All these contingencies hang in the balance of two terms, πραιτώριον (Phil. 1.13) and ‘Caesar’s household’ (Καίσαρος οἰκία, Phil. 4.22). The two terms constitute some of the only external references to Roman society that Paul makes in all of his ‘undisputed’ letters. 4 Consequently, these terms are of intrinsic value to the historian of Christian origins, and they are often used together to argue for the letter’s provenance and social setting, with Phil. 1.13 carrying more weight in recent years.
But these two key terms also have a certain luster to them: they seem to refer to influential, commanding, powerful entities in Paul’s world. Because of that, there is something about Philippians that raises the grandest hopes of Christian enthusiasts. Some scholars have imagined that Paul’s detention by the ‘Praetorian Guard’ was like Herod Agrippa’s – the Judean prince who, while in Rome, popped off about the emperor Tiberius and was then arrested by the Praetorians for lèse-majesté. A few others have gone so far as to identify the praetorian prefect who would have been in charge of Paul. 5 (In fact, there is an entire modern novel built on the idea of Paul’s fateful encounter with the Praetorian Guard (Prescott 2006).) Just as a Roman triumphal procession paradoxically magnified the victims that it paraded (Georgia 2013), so too in the historiography of early Christianity do πραιτώριον and ‘Caesar’s household’ (Καίσαρος οἰκία) magnify, in direct proportion to their imagined proximity to the center of Roman power, Paul himself, his ‘Christian message’, and its historical effect.
For some interpreters, then, Philippians is the centerpiece for a whole narrative about the rise of Christianity. By ‘narrative’ I mean the explanatory story that is often told about how Christianity came to Rome, the power center of the world, how it took root there, and how, despite all odds, it managed to thrive at the capital and overtake the Empire. The two terms – praetorium and ‘Caesar’s household’ – are principal pillars of this narrative, with the storyline of canonical Acts acting as a third pillar, if not the foundation itself. That, I suspect, is why my reinterpretation of one of Paul’s terms in Philippians so unnerved a few of the seminar participants at that SBL meeting. I had knocked loose a pillar that supported a whole framework of interpretations, assumptions and beliefs about Christianity – not just about Paul’s letter to the Philippians.

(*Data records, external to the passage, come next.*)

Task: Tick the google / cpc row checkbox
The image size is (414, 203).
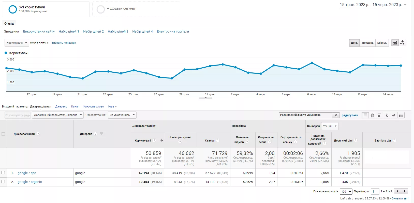Action: [3, 173]
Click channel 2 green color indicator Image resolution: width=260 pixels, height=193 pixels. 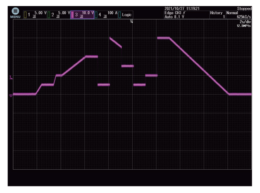click(x=48, y=15)
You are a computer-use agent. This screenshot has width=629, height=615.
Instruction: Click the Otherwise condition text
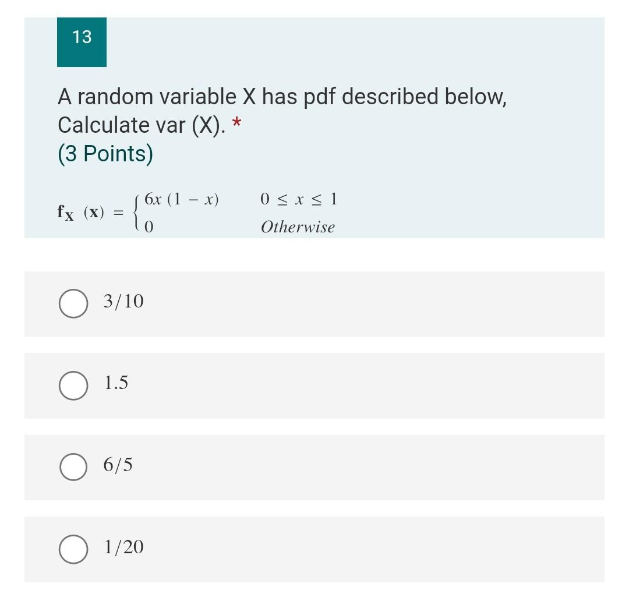[x=298, y=227]
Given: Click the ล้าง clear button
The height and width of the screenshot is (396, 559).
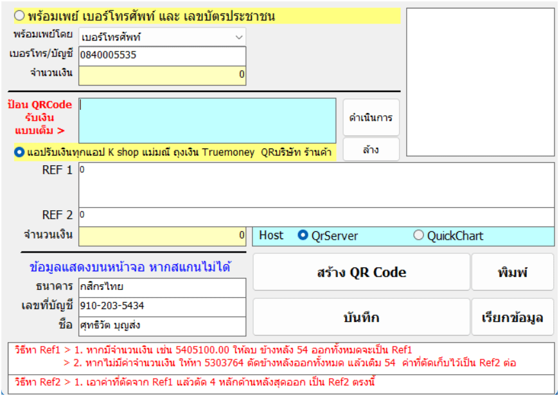Looking at the screenshot, I should click(371, 150).
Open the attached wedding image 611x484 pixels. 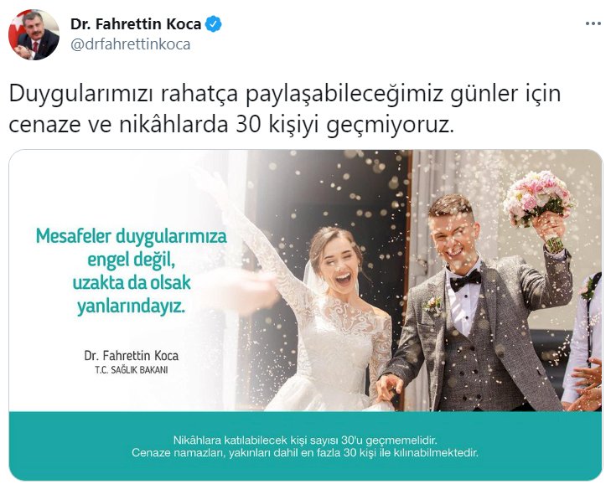[x=305, y=315]
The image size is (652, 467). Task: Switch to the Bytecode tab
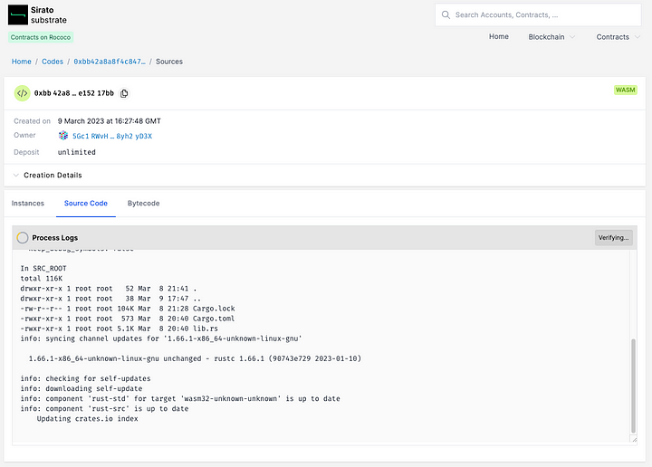[143, 204]
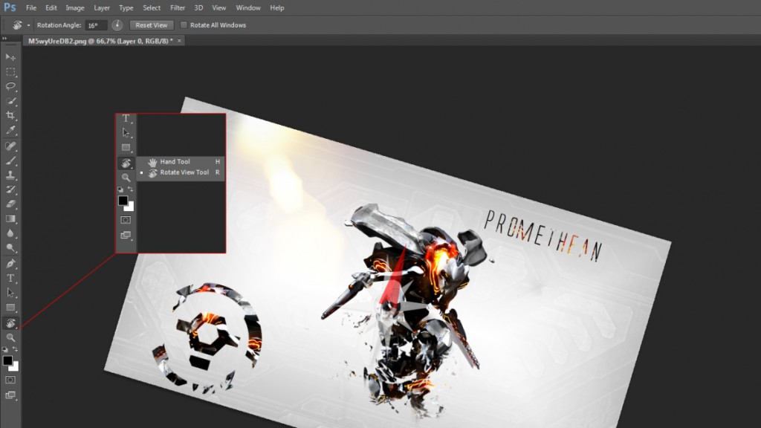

Or perhaps those who had objected to the arguments in my paper truly had understood the stakes. To reinterpret praetorium in Phil. 1.13 (or, to a lesser extent, ‘Caesar’s household’ in Phil. 4.22) as something much more prosaic, more modest, would ultimately weaken the perceived power of Christianity in history and, by extension, its authority in the world today. 6 Indeed, the main issue is power. Because, with Phil. 1.13 and 4.22 ready to hand, Philippians has often been in the vanguard of a triumphalist narrative.
A Triumphalist Narrative
By triumphalist narrative I mean a kind of grandeur-styled historiography that insinuates the exultation of the Christian ‘gospel’ and, beyond that, the ‘superiority’ of Christianity. 7 This triumphalism – at least as it pertains to ‘Caesar’s household’ (Phil. 4.22) – has ancient roots, 8 but the narrative was given its most prestigious modern voice by J.B. Lightfoot, who, in his famous 1868 commentary, first unveiled Philippians in full triumphalist splendor. Lightfoot described Paul’s successful preaching in Rome as the ‘antecedent to Nero’s persecution’ and the ‘long struggle, which raged for several centuries, and ended in establishing the gospel on the ruins of the Roman Empire’ (1868: 2). Others have echoed the sentiment.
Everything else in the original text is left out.